● Given records
────────────────────
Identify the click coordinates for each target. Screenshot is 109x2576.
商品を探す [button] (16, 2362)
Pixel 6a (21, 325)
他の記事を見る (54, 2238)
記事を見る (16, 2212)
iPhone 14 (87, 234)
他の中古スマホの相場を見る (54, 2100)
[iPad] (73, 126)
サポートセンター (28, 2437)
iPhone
────────────────────
● What you will do
Word for word, copy out all of the data shown above.

● Your response
Identify the click coordinates for each target. Screenshot is 109x2576.
商品を探す [button] (16, 2362)
Pixel 6a (21, 325)
他の記事を見る (54, 2238)
記事を見る (16, 2212)
iPhone 14 (87, 234)
他の中古スマホの相場を見る (54, 2100)
[iPad] (73, 126)
サポートセンター (28, 2437)
iPhone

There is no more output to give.